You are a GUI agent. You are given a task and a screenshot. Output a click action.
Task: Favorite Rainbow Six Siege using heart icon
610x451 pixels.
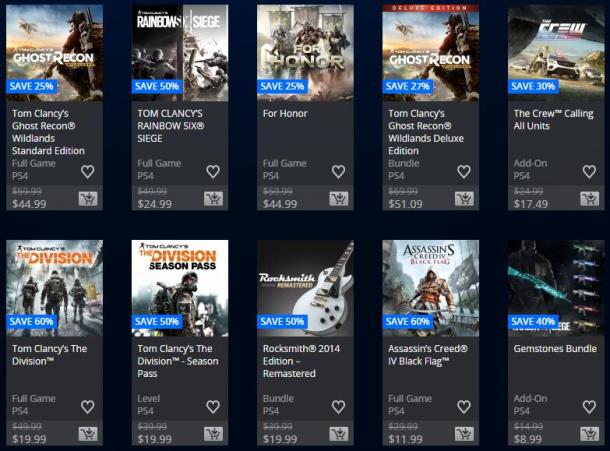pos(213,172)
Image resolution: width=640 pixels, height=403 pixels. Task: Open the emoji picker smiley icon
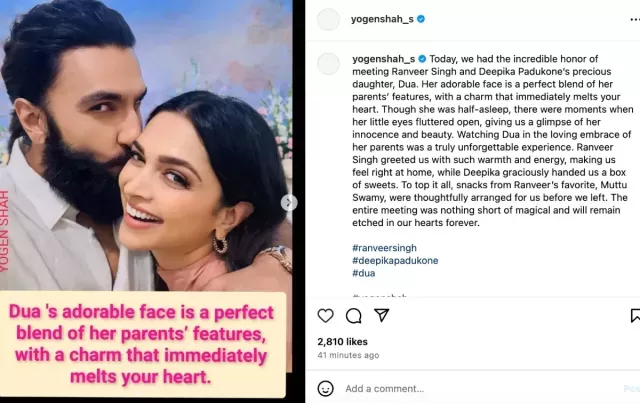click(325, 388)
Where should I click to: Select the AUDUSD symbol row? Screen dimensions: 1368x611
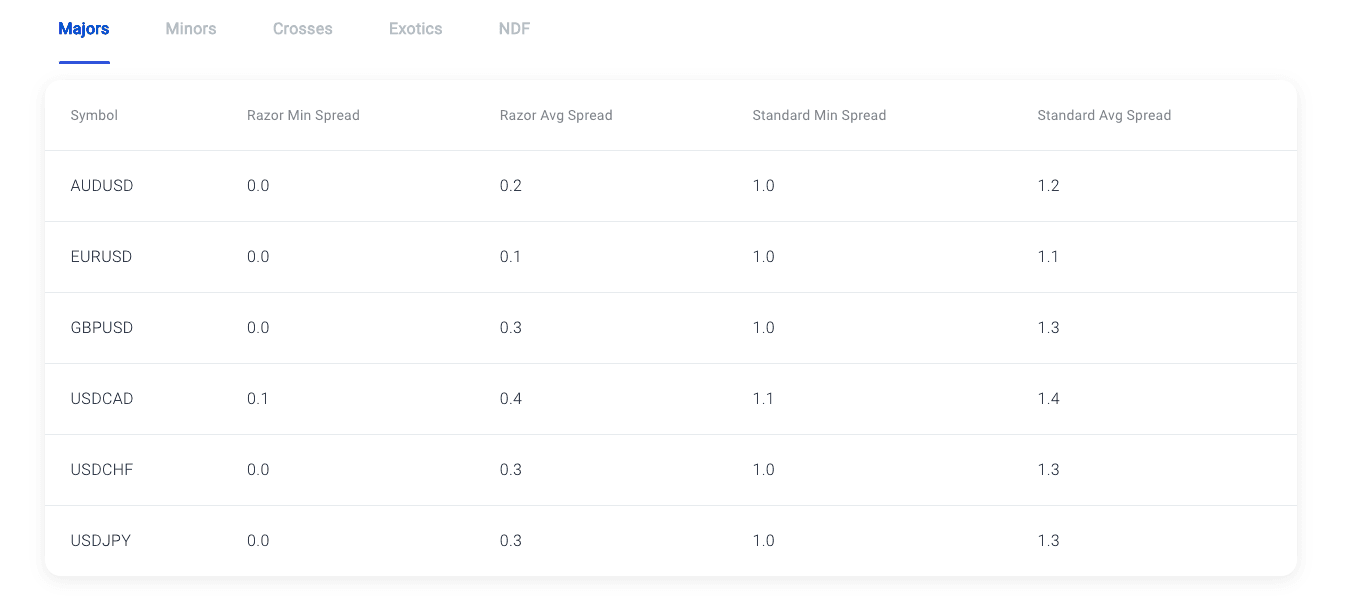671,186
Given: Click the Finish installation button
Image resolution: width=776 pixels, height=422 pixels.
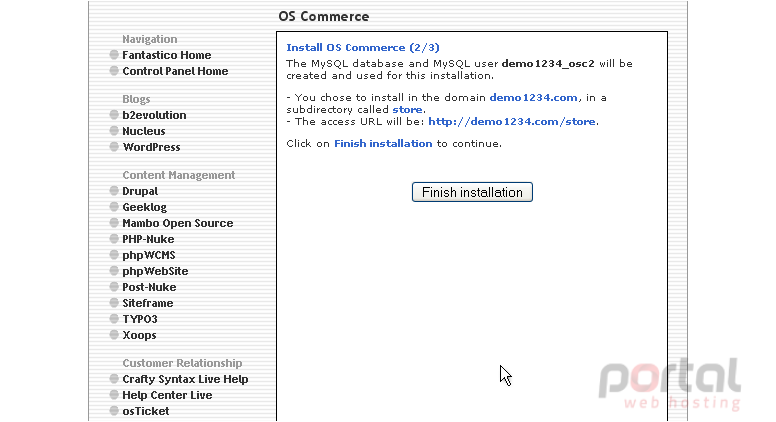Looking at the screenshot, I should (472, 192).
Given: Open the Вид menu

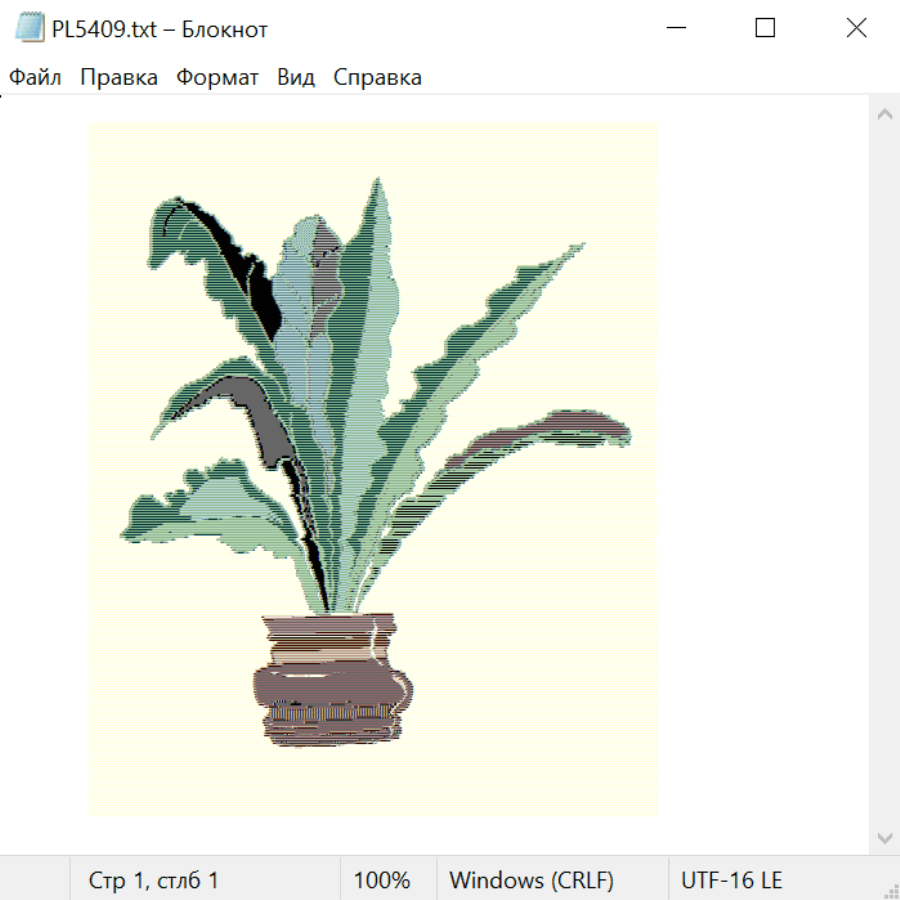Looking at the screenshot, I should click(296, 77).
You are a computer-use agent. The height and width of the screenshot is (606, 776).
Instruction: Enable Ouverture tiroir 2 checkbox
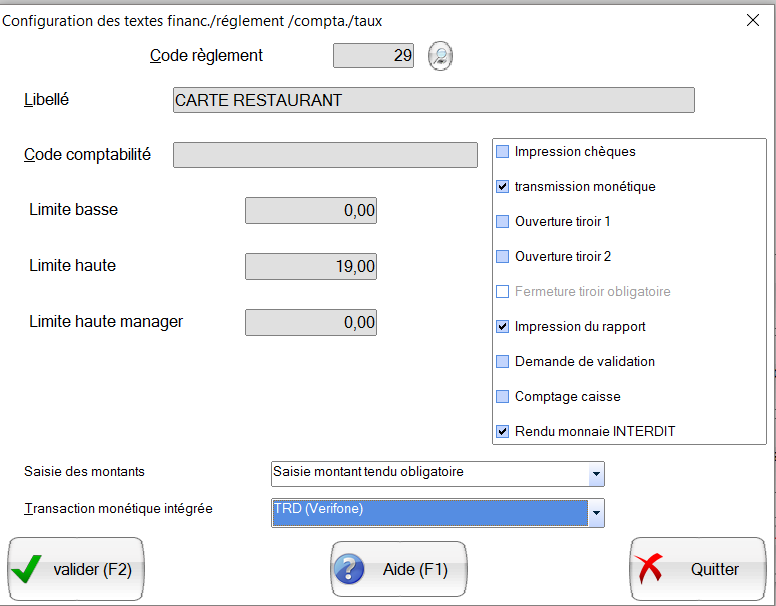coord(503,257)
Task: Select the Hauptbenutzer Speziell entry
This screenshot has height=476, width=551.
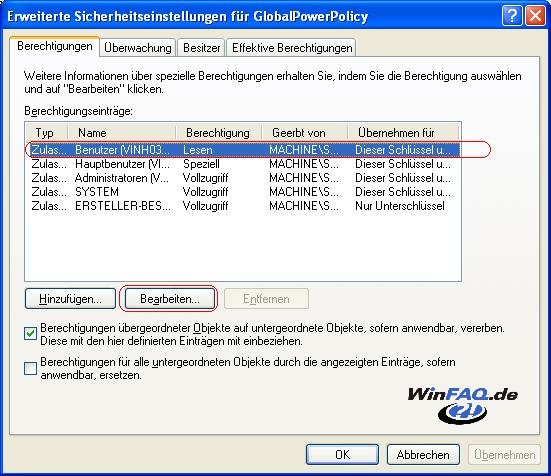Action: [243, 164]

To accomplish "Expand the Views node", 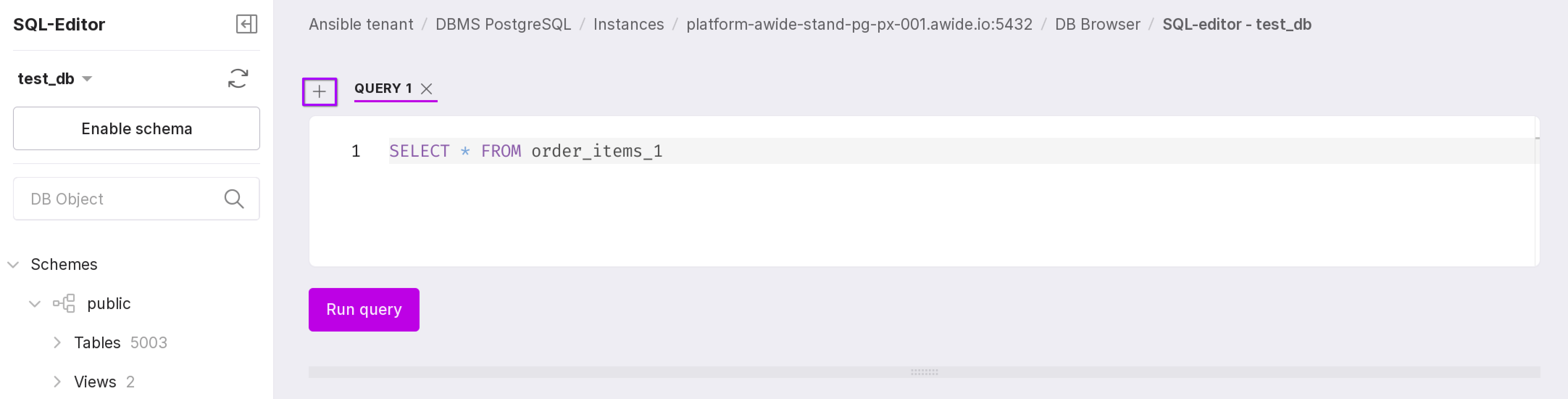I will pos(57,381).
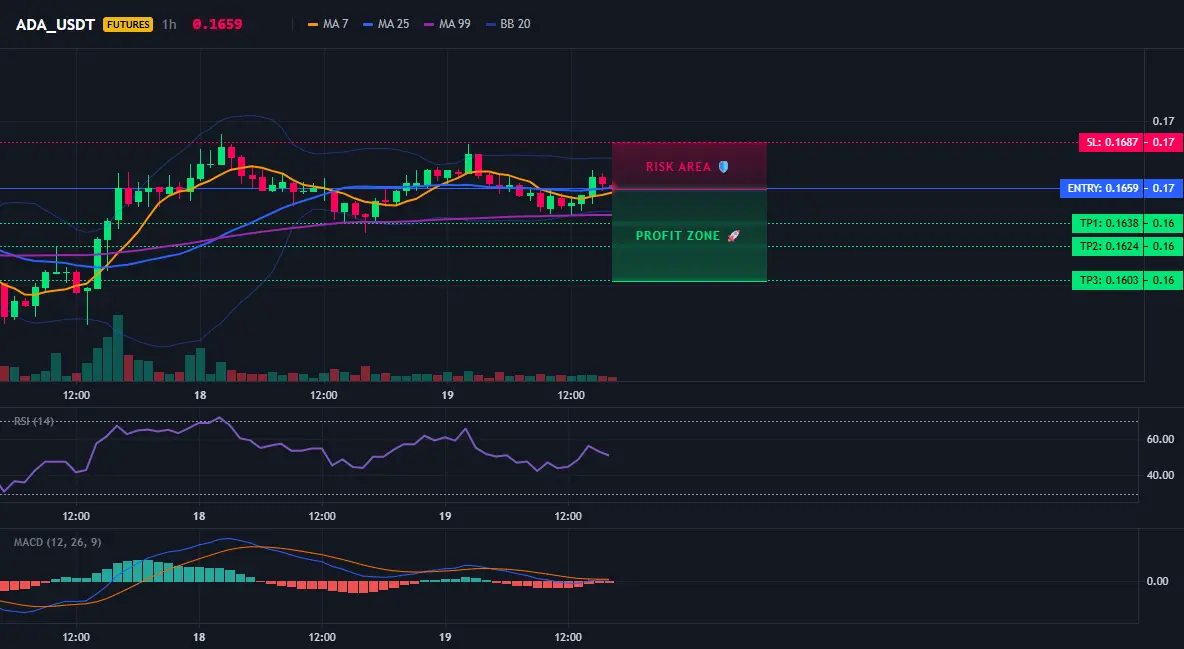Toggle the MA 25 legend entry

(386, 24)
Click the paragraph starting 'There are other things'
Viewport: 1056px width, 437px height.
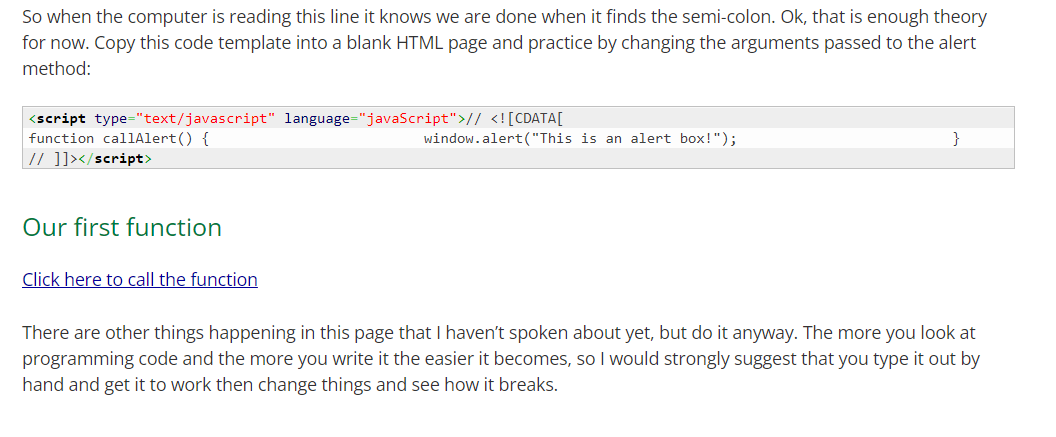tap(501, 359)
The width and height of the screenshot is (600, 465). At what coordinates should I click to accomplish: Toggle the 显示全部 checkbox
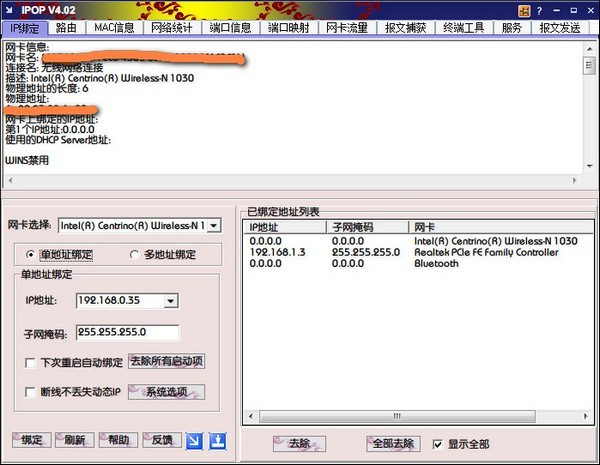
===============
Nothing but the lines from the first line of the data through the line with "Given: Click the Finish installation button" belongs in the answer, copied exactly and without pictures.

You are a GUI agent. You are given a task and a screenshot. Output a click action.
Task: Favorite Rainbow Six Siege using heart icon
610x451 pixels.
pos(213,172)
Image resolution: width=640 pixels, height=403 pixels. Task: Open the emoji picker smiley icon
click(325, 388)
Where should I click to: Select the AUDUSD symbol row? Screen dimensions: 1368x611
671,186
Given: Click the Finish installation button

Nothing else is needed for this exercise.